### Instructions for the task
Output nothing but the lines from the first line of the entries to the line with "The image size is (1456, 819).", inclusive, exactly as they read.

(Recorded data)
◇ ◇ ◇ ◇
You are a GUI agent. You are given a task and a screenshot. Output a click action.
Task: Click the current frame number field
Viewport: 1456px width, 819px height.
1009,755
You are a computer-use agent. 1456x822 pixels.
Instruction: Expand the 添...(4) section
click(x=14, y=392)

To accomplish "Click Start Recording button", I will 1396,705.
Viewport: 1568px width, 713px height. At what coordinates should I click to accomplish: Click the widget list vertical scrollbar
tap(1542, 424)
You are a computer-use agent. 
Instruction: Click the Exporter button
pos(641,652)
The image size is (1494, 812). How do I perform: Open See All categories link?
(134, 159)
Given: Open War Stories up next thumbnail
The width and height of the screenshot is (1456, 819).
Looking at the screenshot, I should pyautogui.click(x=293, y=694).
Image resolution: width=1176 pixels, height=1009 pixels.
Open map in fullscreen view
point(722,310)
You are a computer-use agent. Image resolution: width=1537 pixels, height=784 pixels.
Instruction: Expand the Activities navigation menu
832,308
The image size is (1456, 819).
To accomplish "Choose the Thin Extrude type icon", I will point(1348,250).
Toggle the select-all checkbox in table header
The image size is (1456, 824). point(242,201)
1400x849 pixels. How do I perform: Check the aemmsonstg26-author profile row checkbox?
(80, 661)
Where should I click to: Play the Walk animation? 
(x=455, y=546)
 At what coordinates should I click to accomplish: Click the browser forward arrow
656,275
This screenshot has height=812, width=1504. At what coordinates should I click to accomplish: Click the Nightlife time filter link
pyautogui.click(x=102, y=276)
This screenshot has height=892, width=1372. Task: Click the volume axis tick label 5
◇ ◇ ◇ ◇
### Finished task
You are a GUI agent. You are given a task and a screenshot. Output a click action.
Task: Click the current frame number field
Viewport: 1456px width, 819px height.
1009,755
You are a computer-use agent. 1456x822 pixels.
Instruction: Expand the 添...(4) section
click(x=14, y=392)

To accomplish "Click Start Recording button", I will 1396,705.
Viewport: 1568px width, 713px height. At what coordinates should I click to accomplish: Click the widget list vertical scrollbar
tap(1542, 424)
You are a computer-use agent. 
Instruction: Click the Exporter button
pos(641,652)
The image size is (1494, 812). How do I perform: Open See All categories link?
(134, 159)
Given: Open War Stories up next thumbnail
The width and height of the screenshot is (1456, 819).
Looking at the screenshot, I should pyautogui.click(x=293, y=694).
Image resolution: width=1176 pixels, height=1009 pixels.
Open map in fullscreen view
point(722,310)
You are a computer-use agent. Image resolution: width=1537 pixels, height=784 pixels.
Instruction: Expand the Activities navigation menu
832,308
The image size is (1456, 819).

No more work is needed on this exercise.